* Task brief:
Copy out the lines of the material from the line containing "Select the azure-docs-sdk-node" to the line containing "Click green sprout", both included, without altering anything.

* Data records:
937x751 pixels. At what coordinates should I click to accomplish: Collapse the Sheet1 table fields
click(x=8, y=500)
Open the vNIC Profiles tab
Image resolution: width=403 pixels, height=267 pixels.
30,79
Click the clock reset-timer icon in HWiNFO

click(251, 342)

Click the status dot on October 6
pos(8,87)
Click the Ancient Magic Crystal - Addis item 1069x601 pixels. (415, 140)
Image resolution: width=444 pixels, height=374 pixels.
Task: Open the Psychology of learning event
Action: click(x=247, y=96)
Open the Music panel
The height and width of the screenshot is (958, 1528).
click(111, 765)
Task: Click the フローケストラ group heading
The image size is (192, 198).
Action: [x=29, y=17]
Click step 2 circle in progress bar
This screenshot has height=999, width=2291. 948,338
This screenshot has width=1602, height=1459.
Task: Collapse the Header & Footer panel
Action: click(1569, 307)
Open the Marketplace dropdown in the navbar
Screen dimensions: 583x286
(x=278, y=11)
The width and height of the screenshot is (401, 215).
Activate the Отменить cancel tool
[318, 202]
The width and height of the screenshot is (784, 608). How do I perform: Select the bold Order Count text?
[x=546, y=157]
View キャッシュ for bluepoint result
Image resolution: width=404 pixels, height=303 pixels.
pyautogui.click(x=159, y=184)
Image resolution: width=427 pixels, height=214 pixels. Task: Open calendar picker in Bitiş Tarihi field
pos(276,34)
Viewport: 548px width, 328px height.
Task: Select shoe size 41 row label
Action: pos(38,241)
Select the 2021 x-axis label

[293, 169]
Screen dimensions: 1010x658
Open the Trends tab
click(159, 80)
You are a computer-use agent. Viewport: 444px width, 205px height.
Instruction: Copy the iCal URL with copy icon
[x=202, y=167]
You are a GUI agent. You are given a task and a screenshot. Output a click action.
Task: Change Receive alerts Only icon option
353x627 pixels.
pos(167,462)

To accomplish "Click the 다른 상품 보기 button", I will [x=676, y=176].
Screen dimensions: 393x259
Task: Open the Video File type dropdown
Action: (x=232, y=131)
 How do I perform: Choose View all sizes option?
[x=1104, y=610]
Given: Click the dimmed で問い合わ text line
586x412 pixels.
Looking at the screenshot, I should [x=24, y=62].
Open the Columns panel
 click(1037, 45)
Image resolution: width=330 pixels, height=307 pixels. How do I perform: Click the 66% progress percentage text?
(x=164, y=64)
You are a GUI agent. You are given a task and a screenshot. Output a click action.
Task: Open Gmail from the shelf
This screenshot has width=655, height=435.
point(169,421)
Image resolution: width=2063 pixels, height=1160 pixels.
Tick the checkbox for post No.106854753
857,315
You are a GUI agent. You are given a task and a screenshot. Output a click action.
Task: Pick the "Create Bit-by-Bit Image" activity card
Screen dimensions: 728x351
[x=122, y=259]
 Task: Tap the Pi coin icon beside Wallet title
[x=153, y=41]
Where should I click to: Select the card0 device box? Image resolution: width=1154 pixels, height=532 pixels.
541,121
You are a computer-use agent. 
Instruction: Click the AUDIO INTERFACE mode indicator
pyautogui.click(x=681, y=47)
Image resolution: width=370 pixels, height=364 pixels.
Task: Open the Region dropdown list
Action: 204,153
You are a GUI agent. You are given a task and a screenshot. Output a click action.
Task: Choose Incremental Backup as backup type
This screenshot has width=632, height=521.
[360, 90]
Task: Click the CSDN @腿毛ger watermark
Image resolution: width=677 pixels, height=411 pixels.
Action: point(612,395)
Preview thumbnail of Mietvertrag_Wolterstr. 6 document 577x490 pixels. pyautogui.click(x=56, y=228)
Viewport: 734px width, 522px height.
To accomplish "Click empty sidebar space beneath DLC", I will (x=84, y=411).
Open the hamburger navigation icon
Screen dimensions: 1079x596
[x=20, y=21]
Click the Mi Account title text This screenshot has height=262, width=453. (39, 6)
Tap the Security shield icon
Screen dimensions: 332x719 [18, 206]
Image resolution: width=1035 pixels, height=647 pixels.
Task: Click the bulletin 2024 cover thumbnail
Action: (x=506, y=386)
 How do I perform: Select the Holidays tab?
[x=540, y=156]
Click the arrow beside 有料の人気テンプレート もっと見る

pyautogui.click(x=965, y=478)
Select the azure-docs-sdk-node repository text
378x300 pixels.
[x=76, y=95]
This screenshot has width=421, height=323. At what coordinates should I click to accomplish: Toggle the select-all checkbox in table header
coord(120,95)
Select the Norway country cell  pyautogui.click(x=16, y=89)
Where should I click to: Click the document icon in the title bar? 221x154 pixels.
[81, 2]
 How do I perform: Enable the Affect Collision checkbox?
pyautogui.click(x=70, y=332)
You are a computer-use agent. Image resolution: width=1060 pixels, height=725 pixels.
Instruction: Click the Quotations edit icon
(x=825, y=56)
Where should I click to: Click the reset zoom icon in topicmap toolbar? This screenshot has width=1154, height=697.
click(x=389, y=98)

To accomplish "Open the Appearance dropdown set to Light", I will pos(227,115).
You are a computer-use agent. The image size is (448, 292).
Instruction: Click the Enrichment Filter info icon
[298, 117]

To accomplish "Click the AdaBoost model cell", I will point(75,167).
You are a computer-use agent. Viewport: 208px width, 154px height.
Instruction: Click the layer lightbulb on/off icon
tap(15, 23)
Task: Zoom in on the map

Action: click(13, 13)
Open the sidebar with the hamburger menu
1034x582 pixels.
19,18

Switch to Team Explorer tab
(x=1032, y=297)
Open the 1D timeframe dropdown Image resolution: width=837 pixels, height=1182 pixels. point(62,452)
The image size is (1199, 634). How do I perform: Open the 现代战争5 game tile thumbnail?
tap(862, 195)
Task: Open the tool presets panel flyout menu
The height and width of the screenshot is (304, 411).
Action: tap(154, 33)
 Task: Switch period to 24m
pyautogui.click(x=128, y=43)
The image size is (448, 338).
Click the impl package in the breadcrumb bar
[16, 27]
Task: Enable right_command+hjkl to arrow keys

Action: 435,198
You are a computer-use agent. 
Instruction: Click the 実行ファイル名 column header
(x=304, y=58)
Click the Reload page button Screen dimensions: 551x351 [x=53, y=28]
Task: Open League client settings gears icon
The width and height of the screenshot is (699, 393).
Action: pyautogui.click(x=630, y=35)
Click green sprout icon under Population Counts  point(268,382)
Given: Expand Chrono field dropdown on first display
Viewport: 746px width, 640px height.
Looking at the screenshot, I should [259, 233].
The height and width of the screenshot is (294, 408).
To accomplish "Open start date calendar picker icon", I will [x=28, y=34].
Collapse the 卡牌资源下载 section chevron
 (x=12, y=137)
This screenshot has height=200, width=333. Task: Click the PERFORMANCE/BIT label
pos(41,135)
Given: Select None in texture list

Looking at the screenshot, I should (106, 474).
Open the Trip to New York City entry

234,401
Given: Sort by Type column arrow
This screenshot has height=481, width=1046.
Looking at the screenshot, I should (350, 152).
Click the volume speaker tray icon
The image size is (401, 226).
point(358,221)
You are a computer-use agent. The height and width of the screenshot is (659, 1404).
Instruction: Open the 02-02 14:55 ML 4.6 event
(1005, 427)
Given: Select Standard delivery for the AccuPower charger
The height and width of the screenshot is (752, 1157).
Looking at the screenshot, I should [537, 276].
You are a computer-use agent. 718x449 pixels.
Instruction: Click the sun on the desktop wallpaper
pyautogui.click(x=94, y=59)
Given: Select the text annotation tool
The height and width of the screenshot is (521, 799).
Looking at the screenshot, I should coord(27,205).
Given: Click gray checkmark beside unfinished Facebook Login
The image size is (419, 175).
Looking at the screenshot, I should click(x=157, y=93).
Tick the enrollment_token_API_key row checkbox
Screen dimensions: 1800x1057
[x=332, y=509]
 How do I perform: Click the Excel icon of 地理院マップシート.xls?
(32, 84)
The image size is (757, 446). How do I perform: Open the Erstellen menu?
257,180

* Task solution:
Select the azure-docs-sdk-node repository text
378x300 pixels.
[x=76, y=95]
This screenshot has width=421, height=323. At what coordinates should I click to accomplish: Toggle the select-all checkbox in table header
coord(120,95)
Select the Norway country cell  pyautogui.click(x=16, y=89)
Where should I click to: Click the document icon in the title bar? 221x154 pixels.
[81, 2]
 How do I perform: Enable the Affect Collision checkbox?
pyautogui.click(x=70, y=332)
You are a computer-use agent. Image resolution: width=1060 pixels, height=725 pixels.
Instruction: Click the Quotations edit icon
(x=825, y=56)
Where should I click to: Click the reset zoom icon in topicmap toolbar? This screenshot has width=1154, height=697.
click(x=389, y=98)

To accomplish "Open the Appearance dropdown set to Light", I will pos(227,115).
You are a computer-use agent. The image size is (448, 292).
Instruction: Click the Enrichment Filter info icon
[298, 117]

To accomplish "Click the AdaBoost model cell", I will point(75,167).
You are a computer-use agent. Viewport: 208px width, 154px height.
Instruction: Click the layer lightbulb on/off icon
tap(15, 23)
Task: Zoom in on the map

Action: click(13, 13)
Open the sidebar with the hamburger menu
1034x582 pixels.
19,18

Switch to Team Explorer tab
(x=1032, y=297)
Open the 1D timeframe dropdown Image resolution: width=837 pixels, height=1182 pixels. point(62,452)
The image size is (1199, 634). How do I perform: Open the 现代战争5 game tile thumbnail?
tap(862, 195)
Task: Open the tool presets panel flyout menu
The height and width of the screenshot is (304, 411).
Action: tap(154, 33)
 Task: Switch period to 24m
pyautogui.click(x=128, y=43)
The image size is (448, 338).
Click the impl package in the breadcrumb bar
[16, 27]
Task: Enable right_command+hjkl to arrow keys

Action: 435,198
You are a computer-use agent. 
Instruction: Click the 実行ファイル名 column header
(x=304, y=58)
Click the Reload page button Screen dimensions: 551x351 [x=53, y=28]
Task: Open League client settings gears icon
The width and height of the screenshot is (699, 393).
Action: pyautogui.click(x=630, y=35)
Click green sprout icon under Population Counts  point(268,382)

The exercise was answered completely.